* [What you need to do] The full listing, from first line to last, should be set down again exactly.

════════════════

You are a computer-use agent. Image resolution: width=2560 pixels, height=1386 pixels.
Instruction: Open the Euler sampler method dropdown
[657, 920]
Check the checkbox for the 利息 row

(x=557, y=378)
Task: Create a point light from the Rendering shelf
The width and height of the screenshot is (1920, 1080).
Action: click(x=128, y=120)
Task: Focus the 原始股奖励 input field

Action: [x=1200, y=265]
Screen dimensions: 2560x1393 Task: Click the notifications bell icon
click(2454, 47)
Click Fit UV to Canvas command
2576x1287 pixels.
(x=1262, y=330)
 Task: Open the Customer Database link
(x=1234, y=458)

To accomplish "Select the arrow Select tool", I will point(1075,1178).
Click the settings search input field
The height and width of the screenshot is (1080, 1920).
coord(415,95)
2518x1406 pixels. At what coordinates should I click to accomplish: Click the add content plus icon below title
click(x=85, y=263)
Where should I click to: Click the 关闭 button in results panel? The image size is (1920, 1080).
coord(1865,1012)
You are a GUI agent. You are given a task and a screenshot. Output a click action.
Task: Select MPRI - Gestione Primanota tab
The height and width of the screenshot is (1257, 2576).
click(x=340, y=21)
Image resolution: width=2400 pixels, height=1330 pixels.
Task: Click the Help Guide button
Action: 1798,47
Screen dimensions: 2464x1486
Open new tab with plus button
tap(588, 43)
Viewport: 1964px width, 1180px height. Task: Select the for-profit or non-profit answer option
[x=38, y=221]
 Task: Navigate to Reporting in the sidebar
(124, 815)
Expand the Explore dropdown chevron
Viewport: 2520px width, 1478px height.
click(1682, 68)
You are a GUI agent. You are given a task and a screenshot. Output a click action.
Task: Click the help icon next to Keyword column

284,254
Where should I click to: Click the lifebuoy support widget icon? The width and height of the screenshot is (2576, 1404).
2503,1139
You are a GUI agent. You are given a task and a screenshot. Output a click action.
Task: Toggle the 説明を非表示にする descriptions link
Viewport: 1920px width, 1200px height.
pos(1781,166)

════════════════

* [Task solution]
You are a computer-use agent. Image resolution: width=2560 pixels, height=1386 pixels.
Instruction: Open the Euler sampler method dropdown
[657, 920]
Check the checkbox for the 利息 row

(x=557, y=378)
Task: Create a point light from the Rendering shelf
The width and height of the screenshot is (1920, 1080).
Action: click(x=128, y=120)
Task: Focus the 原始股奖励 input field

Action: [x=1200, y=265]
Screen dimensions: 2560x1393 Task: Click the notifications bell icon
click(2454, 47)
Click Fit UV to Canvas command
2576x1287 pixels.
(x=1262, y=330)
 Task: Open the Customer Database link
(x=1234, y=458)

To accomplish "Select the arrow Select tool", I will point(1075,1178).
Click the settings search input field
The height and width of the screenshot is (1080, 1920).
coord(415,95)
2518x1406 pixels. At what coordinates should I click to accomplish: Click the add content plus icon below title
click(x=85, y=263)
Where should I click to: Click the 关闭 button in results panel? The image size is (1920, 1080).
coord(1865,1012)
You are a GUI agent. You are given a task and a screenshot. Output a click action.
Task: Select MPRI - Gestione Primanota tab
The height and width of the screenshot is (1257, 2576).
click(x=340, y=21)
Image resolution: width=2400 pixels, height=1330 pixels.
Task: Click the Help Guide button
Action: 1798,47
Screen dimensions: 2464x1486
Open new tab with plus button
tap(588, 43)
Viewport: 1964px width, 1180px height. Task: Select the for-profit or non-profit answer option
[x=38, y=221]
 Task: Navigate to Reporting in the sidebar
(124, 815)
Expand the Explore dropdown chevron
Viewport: 2520px width, 1478px height.
click(1682, 68)
You are a GUI agent. You are given a task and a screenshot. Output a click action.
Task: Click the help icon next to Keyword column

284,254
Where should I click to: Click the lifebuoy support widget icon? The width and height of the screenshot is (2576, 1404).
2503,1139
You are a GUI agent. You are given a task and a screenshot. Output a click action.
Task: Toggle the 説明を非表示にする descriptions link
Viewport: 1920px width, 1200px height.
pos(1781,166)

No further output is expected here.